→ RECORDS FOR THIS EXERCISE
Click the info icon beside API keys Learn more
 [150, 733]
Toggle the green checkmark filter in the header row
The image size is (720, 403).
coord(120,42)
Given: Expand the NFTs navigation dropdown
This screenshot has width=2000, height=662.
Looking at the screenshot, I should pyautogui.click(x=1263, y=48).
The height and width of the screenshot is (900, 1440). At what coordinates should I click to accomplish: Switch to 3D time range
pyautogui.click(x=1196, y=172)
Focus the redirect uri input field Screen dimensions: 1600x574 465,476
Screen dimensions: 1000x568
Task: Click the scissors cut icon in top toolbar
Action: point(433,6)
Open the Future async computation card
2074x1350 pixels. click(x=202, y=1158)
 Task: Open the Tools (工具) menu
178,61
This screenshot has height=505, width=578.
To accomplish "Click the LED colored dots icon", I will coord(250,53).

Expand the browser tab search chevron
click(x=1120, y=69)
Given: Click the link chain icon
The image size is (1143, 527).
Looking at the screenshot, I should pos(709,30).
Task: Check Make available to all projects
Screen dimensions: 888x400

→ EXERCISE DETAILS
Output exactly what runs from the line with "Task: Check Make available to all projects" to the final line above, both lines included, and nothing else.

→ WRITTEN RESPONSE
Task: Check Make available to all projects
Screen dimensions: 888x400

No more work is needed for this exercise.